Publishing a strongly-worded statement on his personal Facebook account, German Katusha-Alpecin rider Martin said that a 'double standard' has been applied to Froome and that he should not have been allowed to ride at the 2017 World Championships.
"I am totally angry," wrote Martin. "There is definitely a double standard being applied in the Christopher Froome case.
"Other athletes are suspended immediately after a positive test. He and his team are given time by the UCI to explain it all. I do not know of any similar case in the recent past. That is a scandal, and he should at least not have been allowed to appear in the World Championships.

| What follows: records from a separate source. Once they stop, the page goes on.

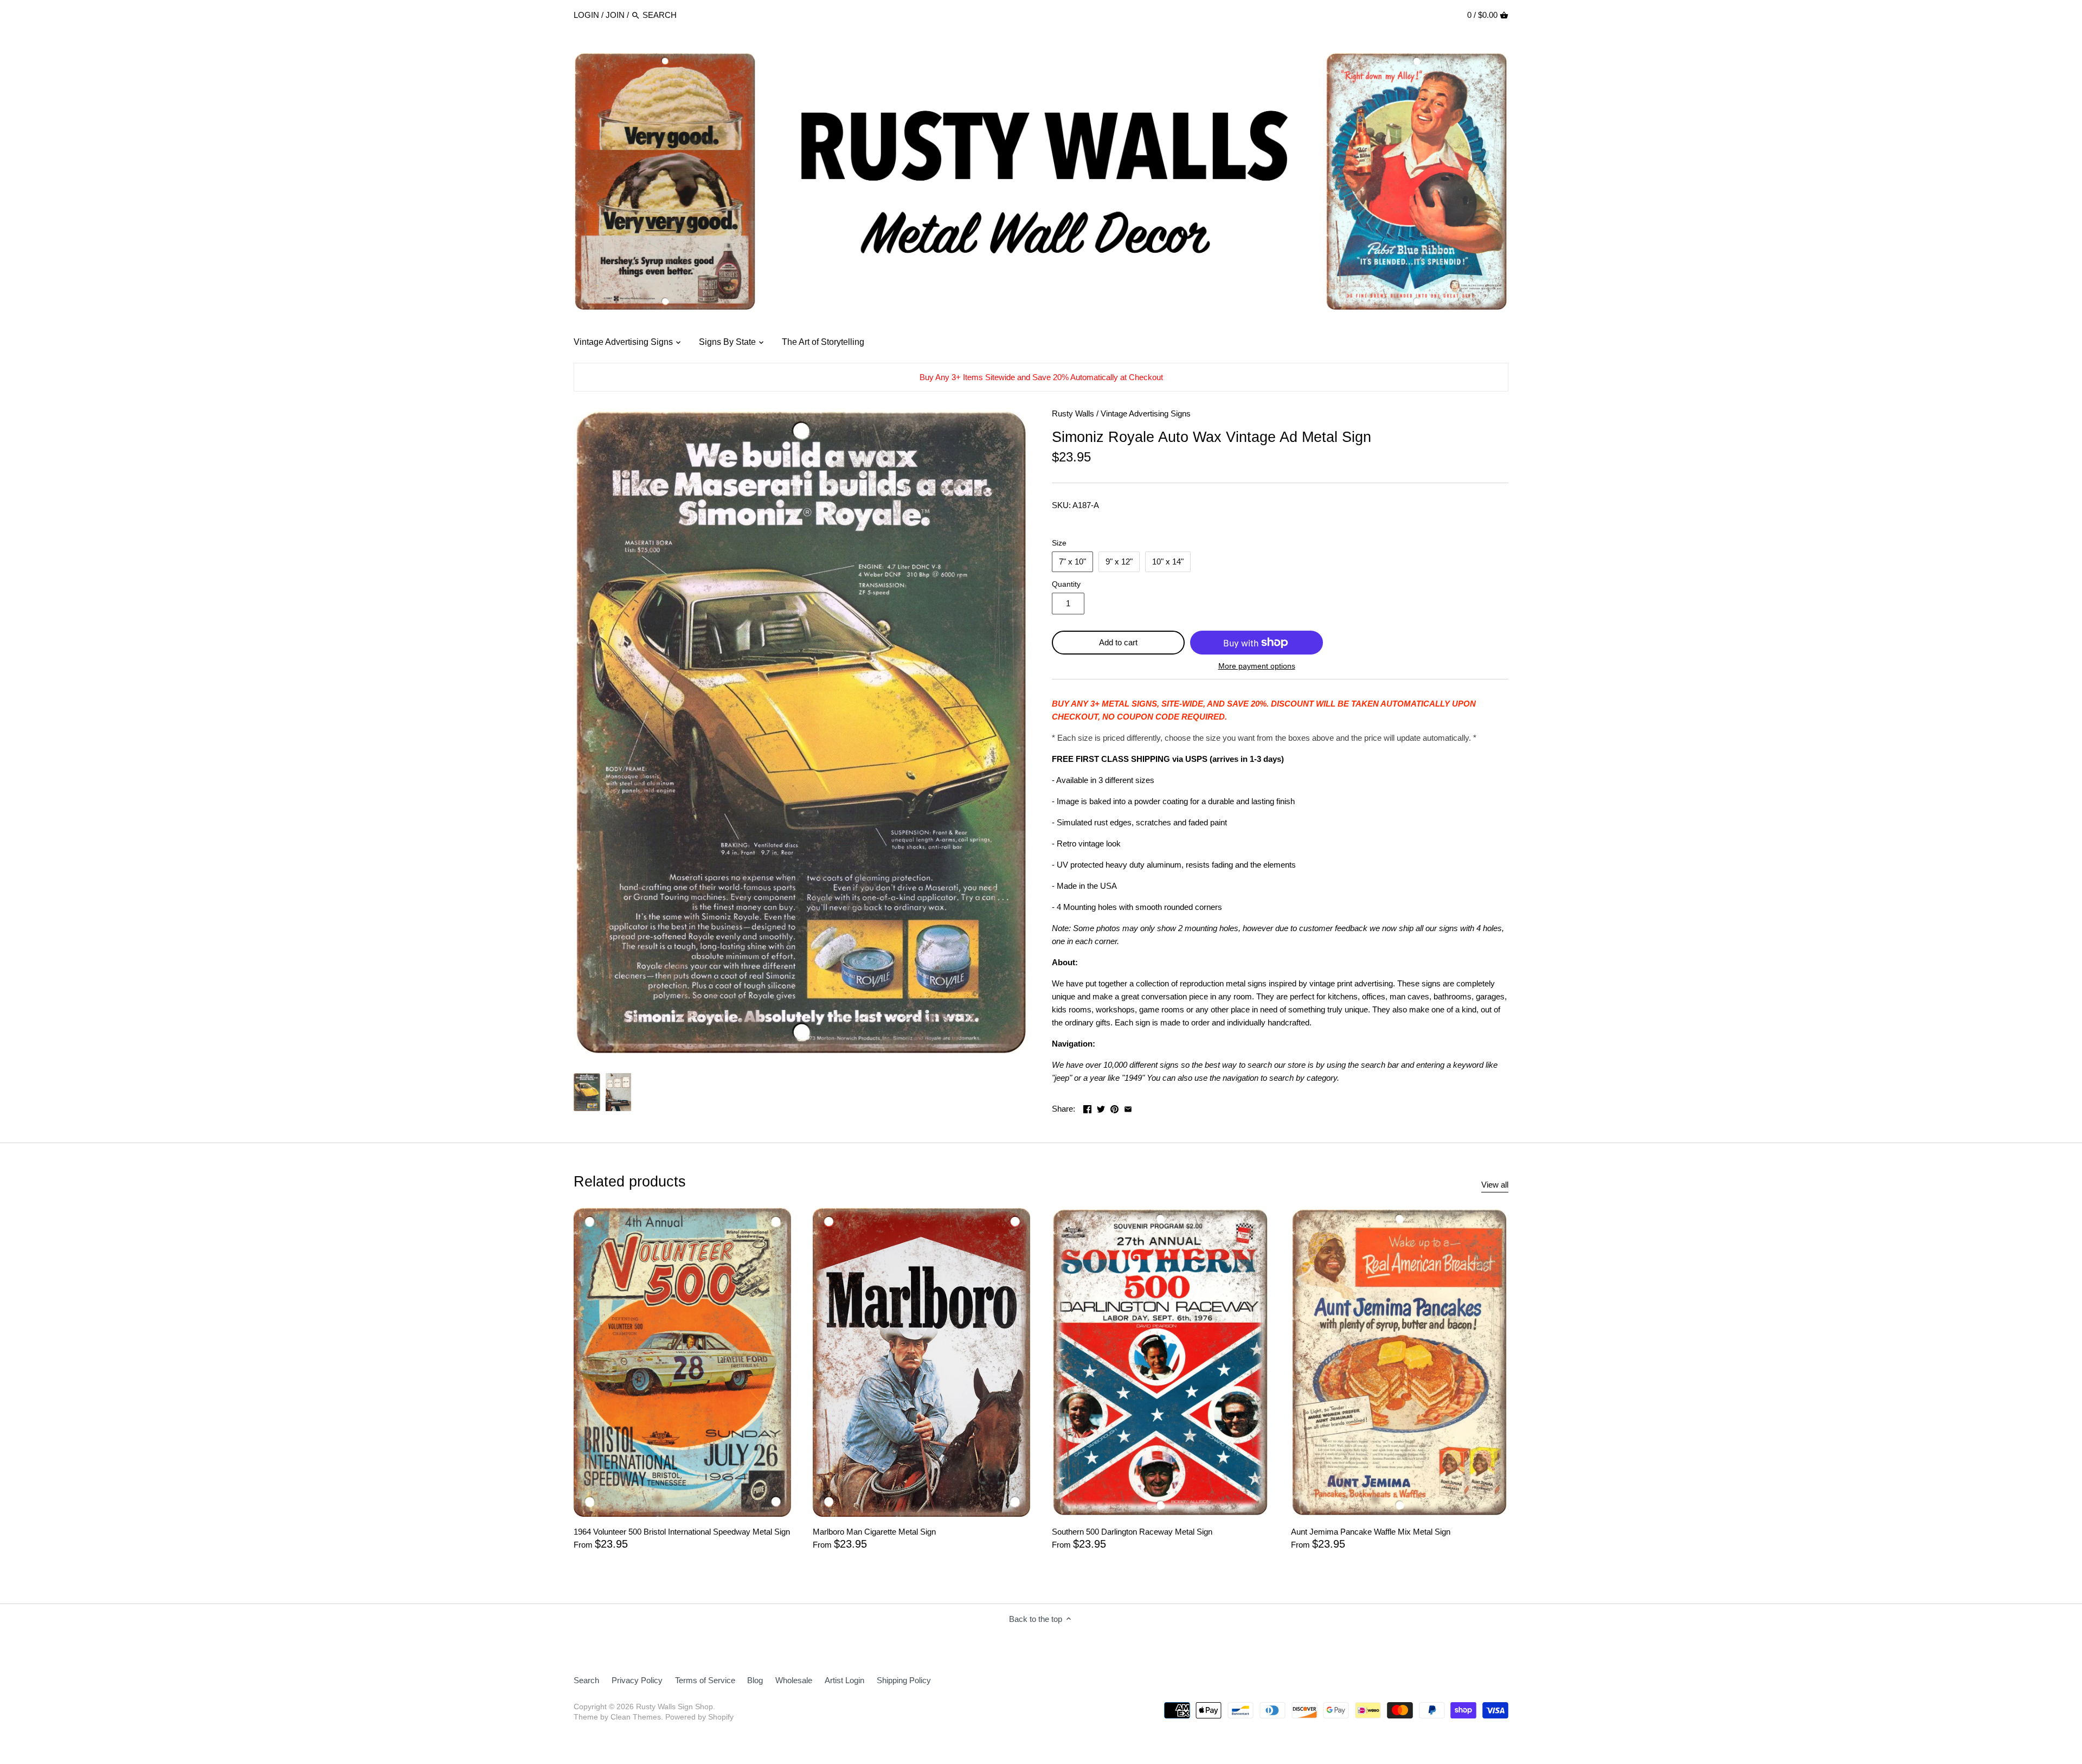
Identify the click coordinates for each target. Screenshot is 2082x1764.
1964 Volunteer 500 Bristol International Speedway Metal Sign (682, 1531)
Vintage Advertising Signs (1146, 413)
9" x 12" (1119, 561)
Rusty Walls (1073, 413)
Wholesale (793, 1680)
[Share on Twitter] (1101, 1107)
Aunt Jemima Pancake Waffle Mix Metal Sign (1370, 1531)
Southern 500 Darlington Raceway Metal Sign (1132, 1531)
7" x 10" (1072, 561)
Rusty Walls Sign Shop (674, 1707)
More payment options (1256, 666)
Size (1059, 543)
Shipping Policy (904, 1680)
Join (615, 15)
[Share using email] (1128, 1107)
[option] (587, 1092)
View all (1494, 1184)
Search (586, 1680)
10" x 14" (1168, 561)
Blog (755, 1680)
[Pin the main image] (1114, 1107)
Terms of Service (705, 1680)
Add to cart (1118, 642)
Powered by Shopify (699, 1717)
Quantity (1066, 584)
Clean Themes (636, 1717)
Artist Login (844, 1680)
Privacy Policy (637, 1680)
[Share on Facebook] (1087, 1107)
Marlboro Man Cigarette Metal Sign (874, 1531)
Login (586, 15)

"Not only the public but also I have immediately the impression that there is wheeling and dealing going on behind the scenes, agreements are being made and ways are being sought as to how to get out of this case. Do he and his team enjoy a special status?
"These actions are major blow to the difficult anti-doping fight, which I am leading with riders like Marcel Kittel. We need a consequent and transparent approach by the UCI. What is going on here is inconsequent, not transparent, unprofessional and unfair."
An anti-doping urine sample taken from Froome after stage 18 of the Vuelta a España on September 7 was found to contain double the allowed concentration of asthma drug salbutamol. Froome went on to win the Vuelta overall after also winning his fourth Tour de France in July.
Froome and Team Sky were reportedly notified of the test result on September 20 – the day of the men's elite time trial at the 2017 World Championships in Bergen, Norway, in which Froome placed third.
In accordance with UCI anti-doping rules, Froome has not been provisionally suspended from competition while the salbutamol case is being investigated.
Froome and Sky are currently gathering evidence to support their assertion that they followed rules on how much of the drug Froome took, and that his salbutamol urine level was raised due to dehydration and other factors.
Sky said in a statement: "A wide range of factors can affect the concentrations, including the interaction of salbutamol with food or other medications, dehydration and the timing of salbutamol usage before the test."